My most significant role was that of a senior member of a leadership team of a fast-growing industrial construction company. Growth came fast and conditions were rarely ideal. My responsibility was to help keep the business standing while it scaled—tightening forecasting, enforcing contract discipline, aligning operations, and stepping in wherever the business was breaking. Over a short period, the company grew from under $30 million to nearly $100 million in revenue. That didn’t happen because conditions were perfect—it happened because people adapted, decisions got made, and problems were owned.
Before that, I earned my credibility inside construction operations—running warehouses, projects, fixing inventory, equipment and supply chain breakdowns, and overseeing the ground-up build of a 5 acre warehouse facility. Construction taught me toughness and accountability. When something goes wrong, you don’t debate it—you fix it. Strategy only matters if it survives weather, labor shortages, schedule pressure, and cost overruns.

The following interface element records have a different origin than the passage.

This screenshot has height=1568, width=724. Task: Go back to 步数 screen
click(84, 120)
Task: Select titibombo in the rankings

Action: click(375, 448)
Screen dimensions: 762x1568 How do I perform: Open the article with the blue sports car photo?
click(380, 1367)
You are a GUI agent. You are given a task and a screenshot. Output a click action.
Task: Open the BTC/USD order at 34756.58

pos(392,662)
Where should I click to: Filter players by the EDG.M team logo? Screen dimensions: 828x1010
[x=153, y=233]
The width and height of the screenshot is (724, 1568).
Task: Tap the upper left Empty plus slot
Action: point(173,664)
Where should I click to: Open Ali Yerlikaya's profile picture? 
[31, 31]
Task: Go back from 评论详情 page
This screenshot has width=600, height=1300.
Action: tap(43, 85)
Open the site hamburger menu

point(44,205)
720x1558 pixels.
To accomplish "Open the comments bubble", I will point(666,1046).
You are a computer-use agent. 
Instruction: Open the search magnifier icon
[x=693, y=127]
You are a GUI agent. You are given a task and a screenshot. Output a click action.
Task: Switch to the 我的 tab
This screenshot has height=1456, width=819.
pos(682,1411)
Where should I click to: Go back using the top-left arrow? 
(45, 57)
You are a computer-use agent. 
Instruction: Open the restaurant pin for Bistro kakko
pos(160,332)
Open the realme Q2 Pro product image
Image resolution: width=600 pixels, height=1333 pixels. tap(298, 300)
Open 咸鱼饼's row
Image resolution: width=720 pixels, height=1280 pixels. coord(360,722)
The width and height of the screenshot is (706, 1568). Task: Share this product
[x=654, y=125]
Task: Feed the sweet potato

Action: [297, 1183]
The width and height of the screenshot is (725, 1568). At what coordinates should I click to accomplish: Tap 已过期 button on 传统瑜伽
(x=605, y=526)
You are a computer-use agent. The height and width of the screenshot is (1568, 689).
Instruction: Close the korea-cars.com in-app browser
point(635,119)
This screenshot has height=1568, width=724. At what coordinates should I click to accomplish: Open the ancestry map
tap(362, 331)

My foundation is in marketing and public relations, where I learned how to build momentum with limited resources—earning attention, trust, and results without excess. That experience sharpened my ability to communicate clearly, adapt quickly, and turn constraints into leverage.
Outside of my professional work, I manage my family’s farm in tandem with my uncle—an operation that has been worked continuously for five generations. We manage hundreds of acres of farmland and rangeland and a commercial cattle operation. Farming hardens your perspective. You learn to work through bad years, unpredictable markets, and thin margins. You learn to repair instead of replace, improvise instead of complain, and make decisions that keep the operation alive for the next generation.
Across construction, finance, marketing, and agriculture, the thread is the same. I thrive in hard situations. I build systems that work when conditions aren’t perfect. I value ingenuity over polish, discipline over optimism, and resilience over shortcuts.
I don’t chase easy wins. I build things that last—because I’ve had to.